» **What you have to do**
The answer must be every line below that holds the word "agent".

[Data excerpts]

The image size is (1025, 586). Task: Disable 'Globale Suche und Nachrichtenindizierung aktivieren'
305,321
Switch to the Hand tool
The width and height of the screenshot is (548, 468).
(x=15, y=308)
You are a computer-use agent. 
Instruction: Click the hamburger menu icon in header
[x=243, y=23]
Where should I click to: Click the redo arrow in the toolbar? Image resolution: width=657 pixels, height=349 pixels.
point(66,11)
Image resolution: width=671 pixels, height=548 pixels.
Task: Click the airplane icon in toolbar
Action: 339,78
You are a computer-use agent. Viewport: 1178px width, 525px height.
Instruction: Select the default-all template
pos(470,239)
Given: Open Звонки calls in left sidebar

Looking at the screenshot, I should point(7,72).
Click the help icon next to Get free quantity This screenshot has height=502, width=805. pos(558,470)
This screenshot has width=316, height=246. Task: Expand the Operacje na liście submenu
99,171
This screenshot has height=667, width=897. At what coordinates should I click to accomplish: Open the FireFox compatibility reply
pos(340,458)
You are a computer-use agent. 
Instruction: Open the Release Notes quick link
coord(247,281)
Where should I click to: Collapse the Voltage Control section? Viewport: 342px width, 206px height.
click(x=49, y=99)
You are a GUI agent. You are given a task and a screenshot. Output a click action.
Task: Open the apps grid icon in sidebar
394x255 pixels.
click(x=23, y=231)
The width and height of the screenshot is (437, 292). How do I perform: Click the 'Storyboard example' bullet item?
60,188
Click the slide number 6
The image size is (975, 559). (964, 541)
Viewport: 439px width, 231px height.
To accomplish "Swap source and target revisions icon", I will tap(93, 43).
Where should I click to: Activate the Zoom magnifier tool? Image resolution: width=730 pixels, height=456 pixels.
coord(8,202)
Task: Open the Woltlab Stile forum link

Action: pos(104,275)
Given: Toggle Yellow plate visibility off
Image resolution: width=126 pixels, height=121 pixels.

[/Data excerpts]

» **Response area**
You are a computer-use agent. 
You are a computer-use agent. Viewport: 1178px width, 525px height.
You are a computer-use agent. 
You are a GUI agent. You are given a task and a screenshot. Output a click action.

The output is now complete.